Any jar will do, but you have to sprinkle “fairy dust” (glitter) into the jar to make it a true “tooth fairy” jar. You see, when the lost tooth is placed in the jar and fairy dust is sprinkled on top of it, the “tooth fairy” hears the magic sound of the fairy dust and knows they need to come calling that night. I always had to blow gently on the fairy dust to make it scatter in the jar before placing the jar on the window sill (the “tooth fairy” comes in through the window, after all) so the “tooth fairy” would know I was going to bed and could come and get my tooth. (note: the main reason for placing the “tooth fairy” jar on the windowsill is for easily memorable placement of the jar, so parents don’t have to bump around the bedroom looking for where their kid put it before they went to sleep).
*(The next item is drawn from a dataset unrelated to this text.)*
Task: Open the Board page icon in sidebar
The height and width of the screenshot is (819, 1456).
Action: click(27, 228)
When the “tooth fairy” arrives in the night, they gladly accept the tooth, and are thrilled by the fairy dust left just for them. So much, they sprinkle a bit of the fairy dust on the sleeping child and their pillow to give the child sweet dreams and happiness as a thank you for the glorious tooth. When the child awakens in the morning, they know the “tooth fairy” has come during the night because the fairy dust has magically appeared on their pillow and face like a fairy kiss. Of course, they also know the “tooth fairy” came during the night because their jar now has nothing in it but money.
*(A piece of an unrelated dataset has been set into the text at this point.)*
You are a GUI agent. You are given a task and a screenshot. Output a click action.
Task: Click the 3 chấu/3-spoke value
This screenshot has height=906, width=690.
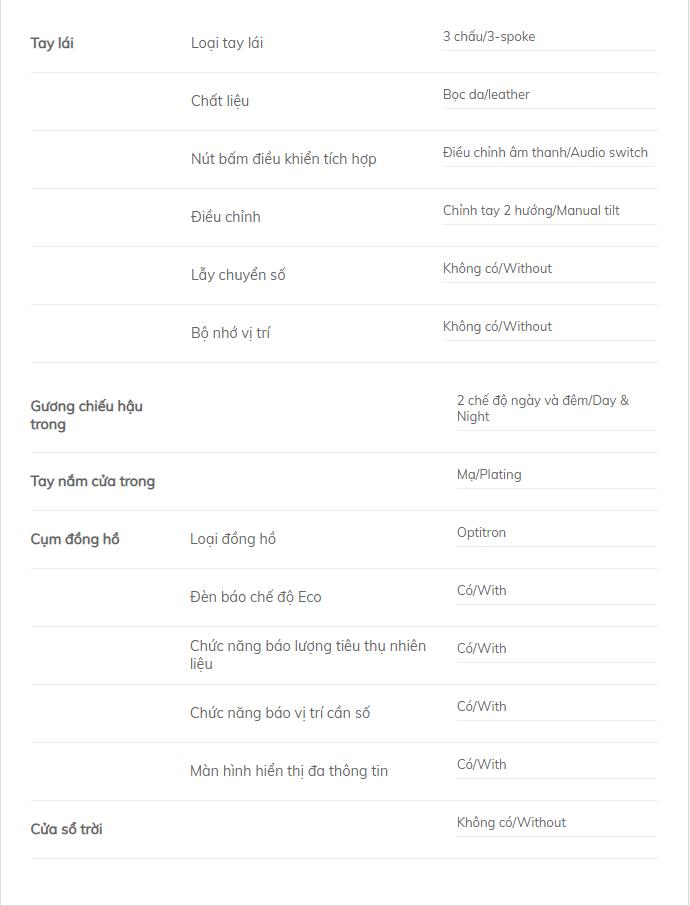(489, 36)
The morning after she lost her tooth, the youngest ran into our room beaming from ear to ear with a glittery smile on her face and a dollar crumpled up in her hand. “The ‘tooth fairy’ jar worked!” she shouted Halloween morning at the butt crack of dawn. “She ‘magicked’ me with the fairy dust!” My fiance and I winked conspiratorially at my family tradition. He was able to quietly sneak into the living room and work his fairy magic without a disturbance one with the jar on the windowsill, and delighted in sprinkling fairy dust all over his sleeping angel.
It’s a great way to incorporate a little bit of whimsy and magic into a child’s toothless adventures, and the easiest method for playing the role of the “tooth fairy” for parents. I delighted in this fun tradition until I quit losing teeth at 13, even when I figured out my parents were the real “tooth fairy”. Waking up with fairy dust on your pillow and face doesn’t happen every day, you know.